When they considered rare or de novo variant patterns within each family, the researchers found the same ASD-associated variants in just over one-third of the sibling pairs. On the other hand, nearly 70 percent of children with ASD carried risk variants that were different than those found in their affected siblings.

"We believe that each child with autism is like a snowflake — unique from the other," the study's senior author Stephen Scherer, director of the Hospital for Sick Children's Centre for Applied Genomics and the University of Toronto's McLaughlin Centre, said in a statement.

"This means we should not be looking just for suspected autism-risk genes, as is typically done in diagnostic genetic testing," Scherer argued. "A full assessment of each individual's genome is needed to determine how to best use knowledge of genetic factors in personalized autism treatment."

Although past studies have incriminated high penetrance de novo mutations as the ASD culprits in families with just one affected child, the researchers explained, it was suspected that siblings with ASD might share inherited risk factors for the condition.

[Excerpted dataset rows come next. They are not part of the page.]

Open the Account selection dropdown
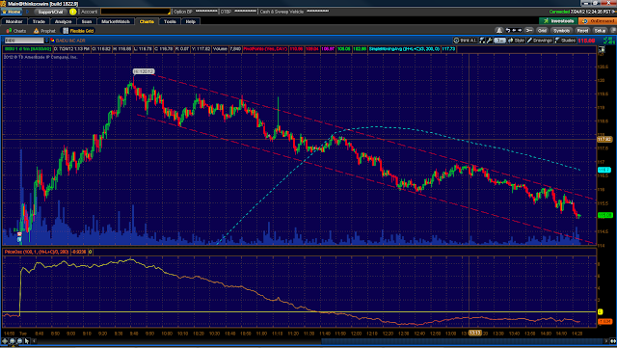Screen dimensions: 617x348 point(135,12)
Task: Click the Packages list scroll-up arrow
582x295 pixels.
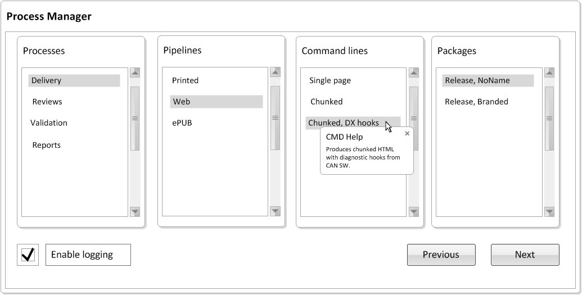Action: click(549, 72)
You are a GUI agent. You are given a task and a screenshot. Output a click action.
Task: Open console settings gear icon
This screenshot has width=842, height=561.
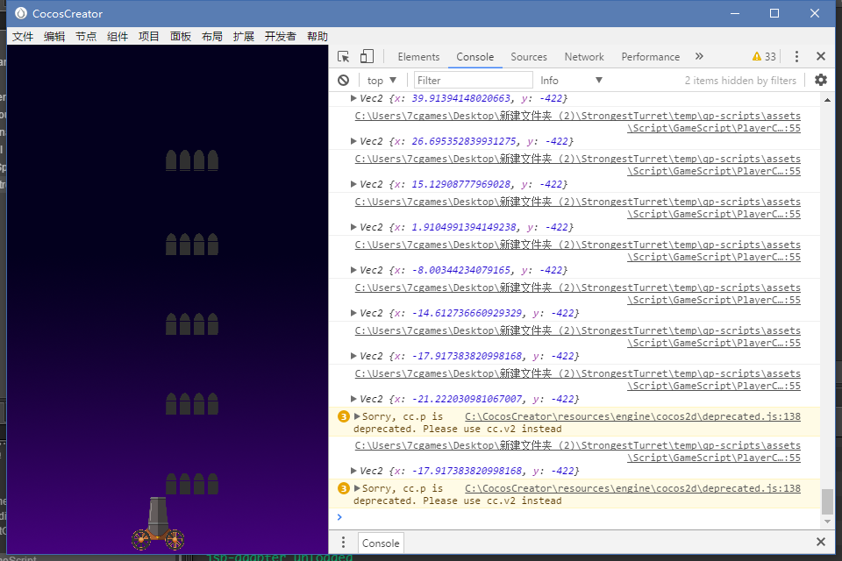point(821,80)
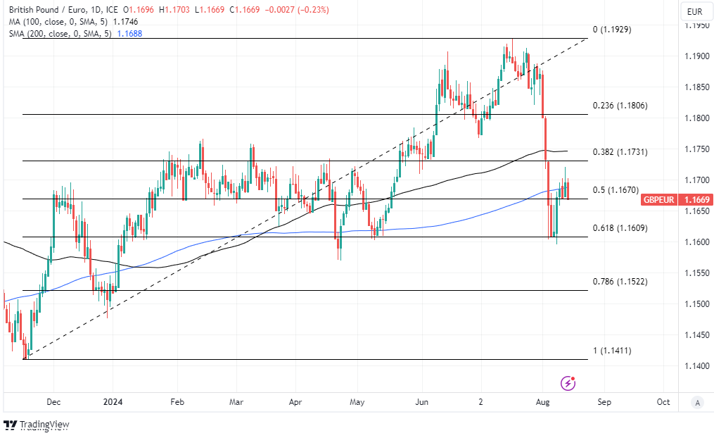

To investigate that possibility further, Scherer and colleagues considered 85 quartets — each comprised of two siblings with ASD and two unaffected parents — as part of an Autism Speaks effort called MSSNG. The families included 139 male and 31 female children with the condition.

The team did whole-genome sequencing on the 340 members of the quartets with Complete Genomics to produce genomes sequenced to average depths of 20-fold coverage across roughly 96 percent of the protein-coding exome sequences.

When they began sorting through the spontaneous single nucleotide changes, small insertions and deletions, copy number variations, and so on, the researchers saw similar rates of such de novo alterations as described in past studies of ASD families with a single affected child.

All told, they found de novo or rare mutations associated with ASD in 36 of the families. Siblings shared the same rare ASD-related genetic glitch in 11 of those families, while the remaining cases seemed to stem from discordant mutations between affected siblings.

De novo mutations suspected of contributing to ASD were shared between nearly 19 percent of the siblings, with over half of those apparently stemming from the father's side.

Moreover, the analysis unearthed CNVs not found using an array-based approach, the study's authors explained, suggesting that widespread sequencing could help in untangling the genetic architecture of ASD in more detail than has been available previously.

Members of the team plan to assess at least 10,000 genomes from individuals with ASD as part of the ongoing MSSNG project.

Sequence data for around 1,000 of the de-identified ASD genomes are being released in tandem with the Nature Medicine study and will be openly available to other members of the research community through an Autism Speaks MSSNG Google Cloud platform. 

The move "marks the first time whole-genome sequences for autism will be available for research on the MSSNG open-science database," Scherer noted, calling it "an exemplar for a future when open-access genomics will lead to personalized treatments for many developmental and medical disorders."